What really defined the week for Lowry was how the press reacted in Poland as they worked overtime to underline their own Gaffe-a-Minute narrative:
In Poland, when a few reporters shouted thoughtlessly hostile questions at Romney near the Tomb of the Unknown Soldier, they nicely encapsulated the tenor of the coverage. A Romney aide, Rick Gorka, told them to “shove it” — an apt sentiment given the traveling media’s performance throughout the week. The press can say, like it or not, it simply played its role. Which is true — if it’s supposed to be querulous, unfair and self-obsessed.
Notice the steadily diminishing quality of the Romney miscues. The Romney trip started with the candidate supposedly offending an entire nation; it ended with his traveling press secretary offending three reporters.
No matter. Gorka got nearly as much play as Lech Walesa, the legendary Polish human rights activist and former president, who, unaccountably, endorsed Romney despite his gaffe-plagued foreign trip. Walesa must not be following the twitter feeds of enough American journalists.

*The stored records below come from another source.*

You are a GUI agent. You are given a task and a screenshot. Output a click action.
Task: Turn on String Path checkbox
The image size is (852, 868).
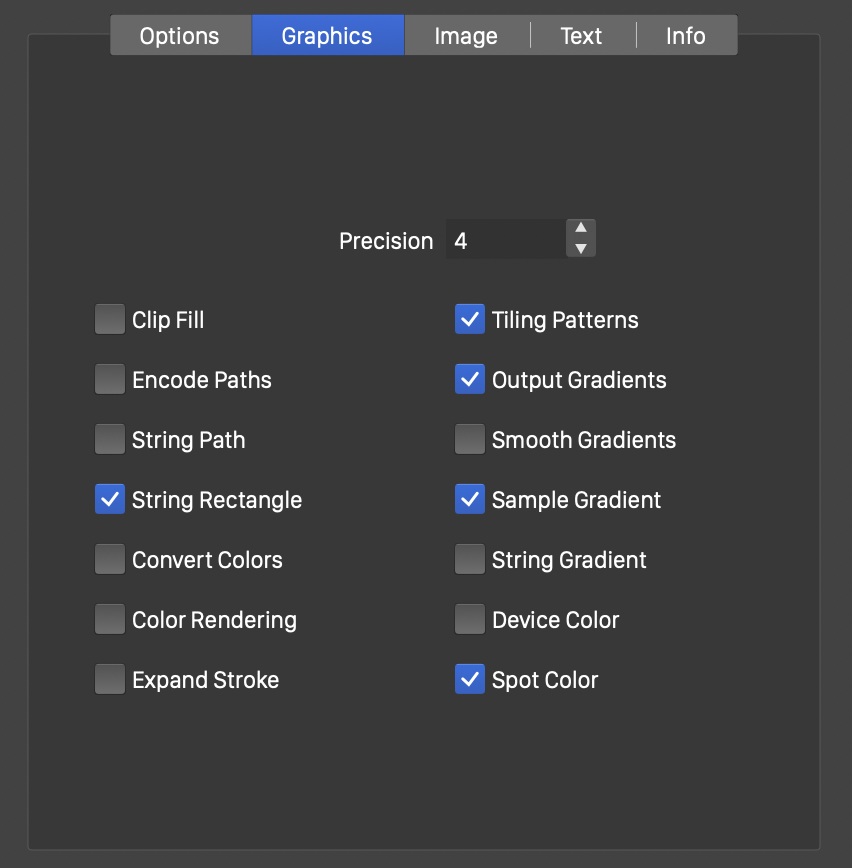(x=110, y=440)
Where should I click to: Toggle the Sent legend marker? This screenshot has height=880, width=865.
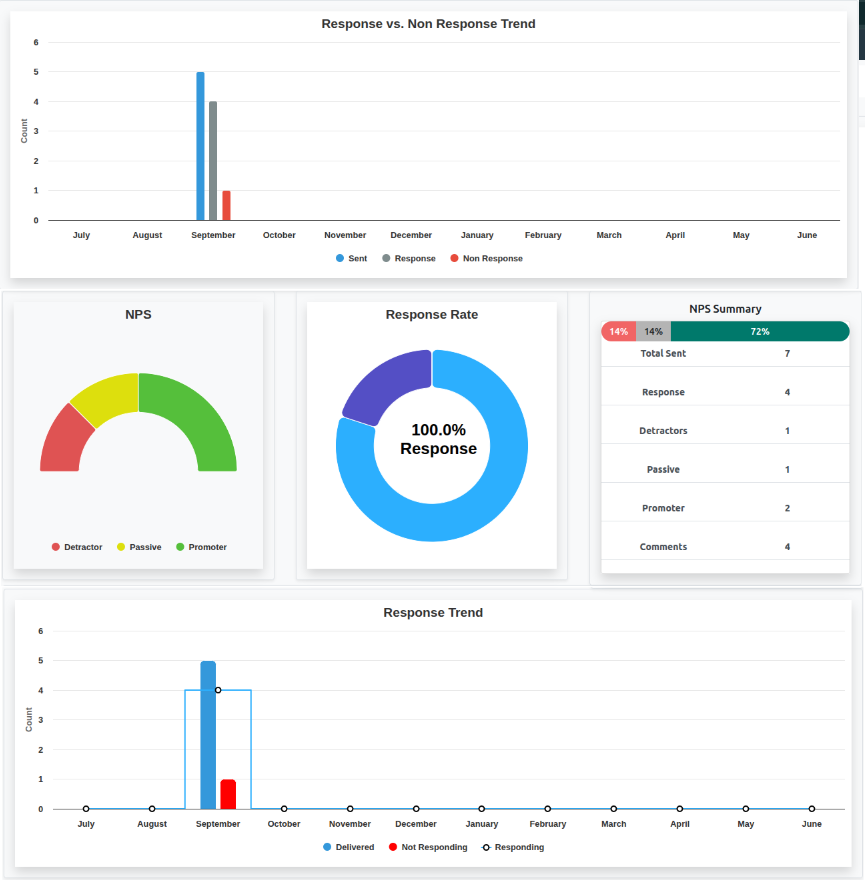click(340, 258)
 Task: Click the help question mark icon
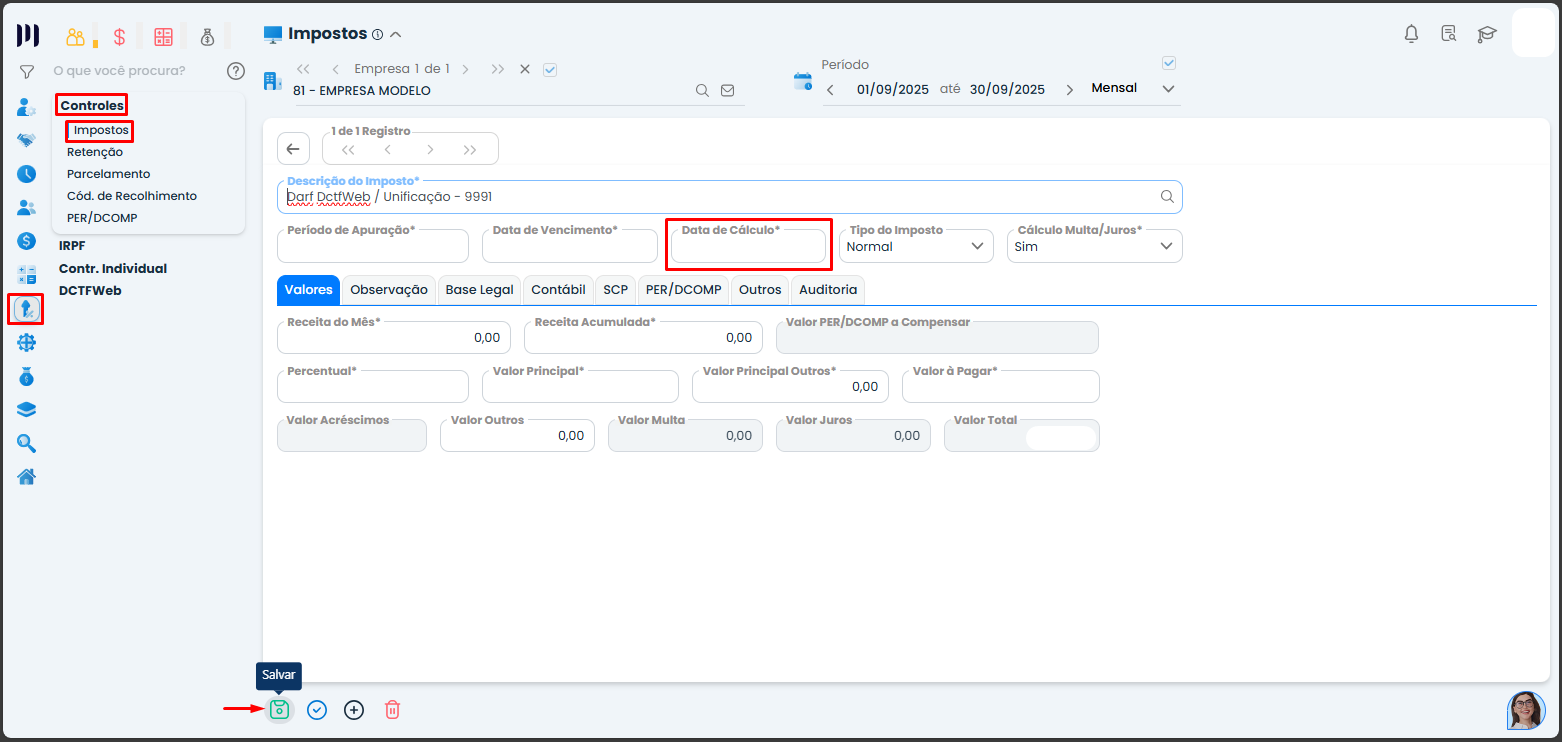[x=236, y=71]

The shouted questions were instructive — all emanating from deep within the media’s own narrative. There was: “Do you have a statement for the Palestinians?” Then, there was: “What about your gaffes?” Finally, that original follow-up: “Do you feel that your gaffes have overshadowed your foreign trip?”
Seriously, we send people to journalism school for this? Why not outsource the work to Media Matters and be done with it?
My favorite part of this is the notion that somehow tough questions for Romney are what "the American people want," as if that's what they've ever given Barack Obama:
One anonymous reporter told POLITICO’s Dylan Byers that after the indignities of the European trip, “This is rough and tumble now. There are going to be tough questions — the American people want that.” Yes, the American people can’t wait to hear Romney’s answer to how he feels about his gaffes and other similarly penetrating questions.
Lowry says the media are the polar opposite of a group of Texas ditto-heads:
Despite all the conservative energy devoted to monitoring and critiquing media bias, it may be worse than ever. Why? The answer goes back to Romney’s comment in Jerusalem: the enduring importance of culture.
Imagine if a cadre of journalists were recruited to cover the Obama campaign from 100 devoted Rush Limbaugh listeners living in the 230-mile corridor from Midland to Amarillo, Texas. Imagine they were overwhelmingly traditionalist on hot-button cultural issues and heavily evangelical, owned five firearms each and largely socialized with one another and other conservative Republicans.
They could try their damnedest to be fair to the president whose politics they disdain. Still, their own predilections would inevitably show through.
In the real world, journalists tend to have the opposite of all these qualities, and on top of them are usually self-important and willfully blind to their own biases.
It’s a wonder they aren’t told “shove it” more often.